The advert now diverts to a family who has been treated by the Cancer organisation. The mother in this scene is brushing her hair; it’s quite a normal thing to do, the family doesn’t look affected by cancer at all. The children are talking the background of the ‘three shot’ camera angle. The phone number appears on the screen, whilst the voiceover says “Please call 0800 316 4000 and give £2 a month to Cancer Research UK”. At this point the advert is telling the viewer to contribute a small donation and magnify the result. The colours in the background are warm and pleasant, associated with life and security.
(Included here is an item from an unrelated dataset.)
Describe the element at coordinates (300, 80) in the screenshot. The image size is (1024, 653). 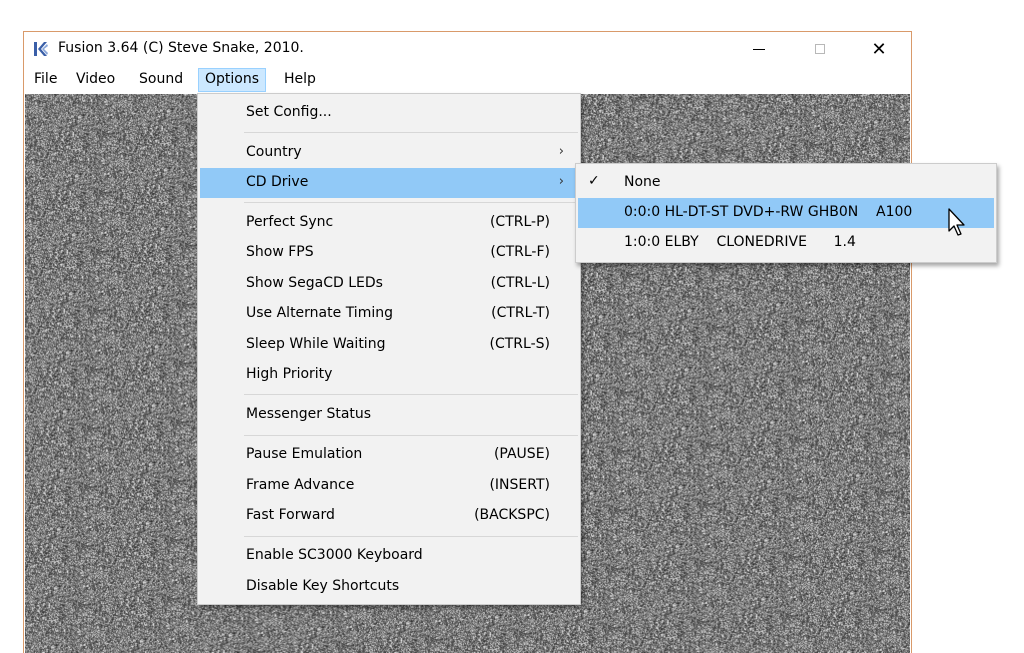
I see `menu-help: Help` at that location.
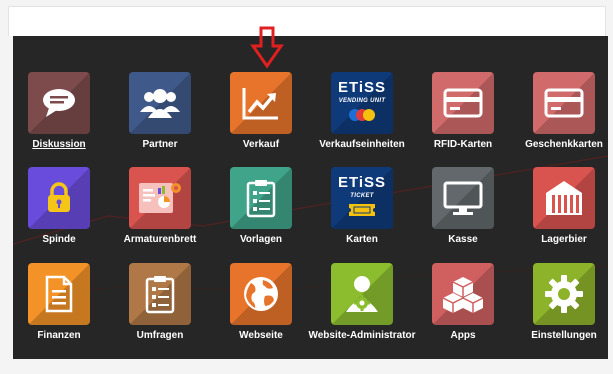 This screenshot has width=613, height=374. I want to click on chat-bubble-icon, so click(59, 103).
The mother says to one of her children “come here” and hugs her child with strength and love. The hug becomes a kiss and a hug again; this is showing to the viewer the strength of their relationship. This also implies openness and a need to communicate to children about cancer. It blows away previously held myths that cancer is infectious or has a stigma attached to it.
Text is printed across the screen “£2 a month will help us cure cancer faster” these are a few short words which will help the viewer to develop an understanding for the uses of the small contribution. Most adverts tend to leave the advert with a key point, or name so that the viewers will remember the product advertised when they next go shopping. The Cancer Research UK’s advert finishes with the mother and daughter hugging. The background has a mirror that reflects the light, and warm colours to show the life and future the family has together. The advertisement here is stressing the effectiveness of the product, that is, Cancer Research UK would make good use of your contribution.
In my opinion, the advertisement is successful because it shows two scenes that are both similar and contrasting. Both portray family life with a mother and child. However the fundamental difference is life and death. In one scene the mother dies of cancer. In the other the mother survives. The inference is that the person who can really make the difference is the viewer. A modest donation of £2 a month is a small price to pay to alleviate the viewer’s guilt, to buy hope and find an effective cure for cancer. The advert empowers the viewer to act in a positive way and this is an appealing message. It also implies that as one in three of us will develop cancer at some point in our lives, and therefore it would be a good and wise investment.
This is a beautifully crafted advert that stimulates the senses of sight, sound, and touch. As such, it makes a lasting impression especially as a potential giver can contribute to a happy ending.